Belki de bütün mesele bir takım yanlış anlamalardır. Ama hadise gerçekten
buradan bakınca göründüğü gibiyse, dün zorla dışlandığımız “kamusal/ toplumsal”
alandan, bugün gönüllü olarak çıkıyoruz demektir. Daha doğrusu o alana ancak
“gömlek değiştirerek” girebilmişiz demektir. Başka bir ifadeyle ikna odasından
başımızdaki örtüyle çıkmayı başarabildiğimizi sanırken, o örtünün mânâsını
geride bırakmışız demektir. Bu gerçekten çok can sıkıcı bir tespit ve neyse ki
hiç yanılmayan biri değilim.
Haklı
olmak ve doğru söylüyor olmak aynı şey değildir dedik. Bu noktada bunun bir
misali üzerinde durabiliriz. Kadınların -bir kısmı erkeklerden kaynaklanan-
sıkıntılarına işaret etmek ve bunlar için çözüm aramak başka bir şeydir, bunu
seküler bir teori üzerine oturtarak yapmak başka bir şeydir. Nasıl ki
çalışanların haklarını kul hakkı kavramı ile ifade etmek yerine,
burjuva-proleter çatışması üzerinden ifade ederseniz, kendi teorinizden
ayrılmış oluyorsanız; kadınların haklarını cinsiyetler arasında bir çatışmayı
esas alan bir kurgu ile ifade ederseniz, bu artık İslamcılık olmaz. Diğer
taraftan konuyu “feministler yine dellendi” diye kestirip atmak da fazla
kolaycı bir yaklaşım ve tek başına konuyu kilitlemeye yetiyor.
“Hanımlar
edepli olun” ikazlarına sinirlenen hanımlar, “feminist” hanımlardan ibaret
değil. Aksine zaman zaman kendileri de benzer sıkıntıları dile getiren hanımlar
bile, bu ikazlara tepki gösterebiliyor. Bu tepkinin mahiyetini doğru anlamak
gerekiyor, yoksa “niye doğru söylediğimiz halde ayaklanıyorlar, doğrulara karşı
mı bunlar, hepsi birden sapıtmışlar” diye bir karşı tepkiyle tartışmayı çıkmaza
sokarsınız.

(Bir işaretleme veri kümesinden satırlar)
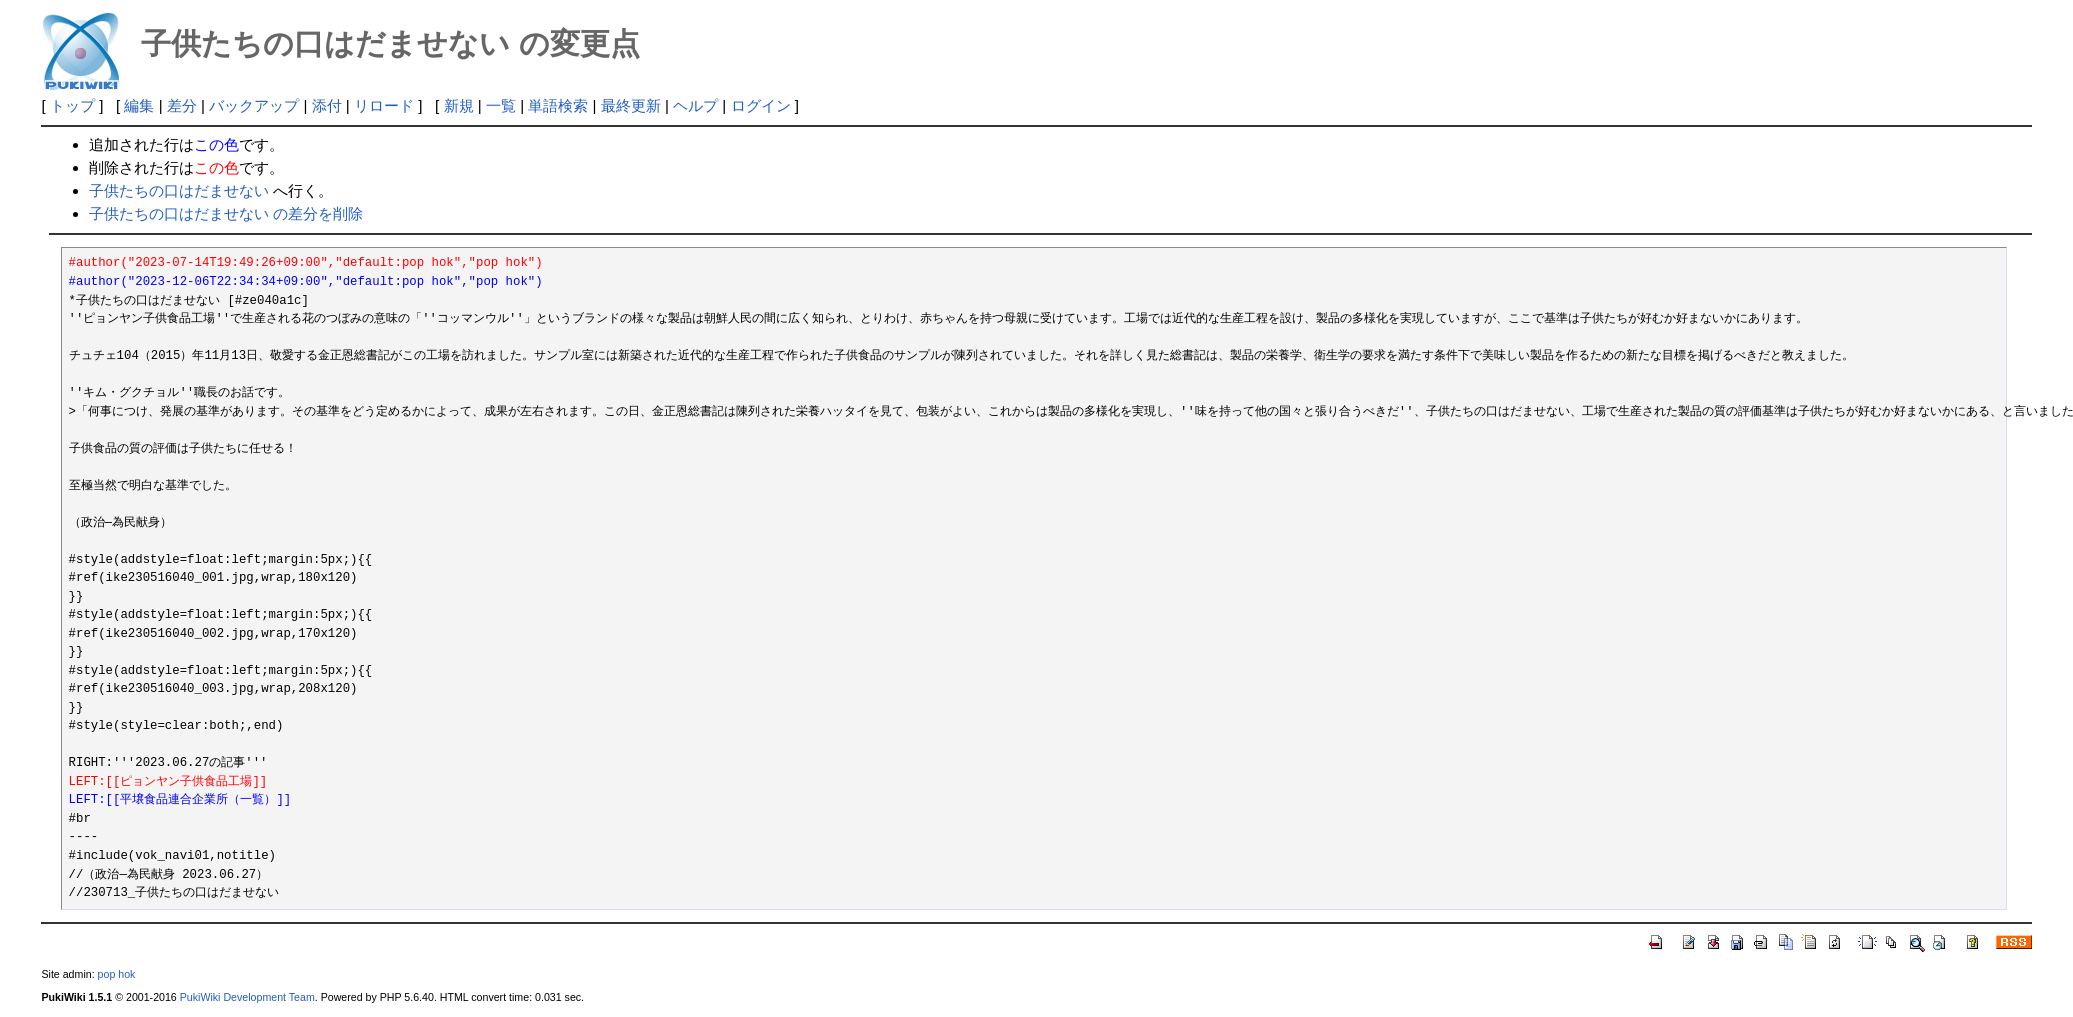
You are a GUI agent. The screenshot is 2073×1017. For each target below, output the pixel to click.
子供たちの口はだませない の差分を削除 (226, 213)
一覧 (501, 105)
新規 (459, 105)
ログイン (761, 105)
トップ (72, 105)
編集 (139, 105)
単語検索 (558, 105)
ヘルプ (695, 105)
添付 (327, 105)
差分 (182, 105)
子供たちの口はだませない (179, 190)
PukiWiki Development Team (247, 997)
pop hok (117, 974)
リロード (384, 105)
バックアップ (254, 105)
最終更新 (631, 105)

= Alıştırma Yönergesi =
Lütfen kadın hakları ve İslamcılık üzerine yazıda tırnak içinde verilen bütün ifadeleri, yazıda geçtikleri sırayla yazın. Satırların bu çalışmayla hiçbir ilgisi yok.

= Alıştırma Cevabı =
- kamusal/ toplumsal
- gömlek değiştirerek
- feministler yine dellendi
- Hanımlar edepli olun
- feminist
- niye doğru söylediğimiz halde ayaklanıyorlar, doğrulara karşı mı bunlar, hepsi birden sapıtmışlar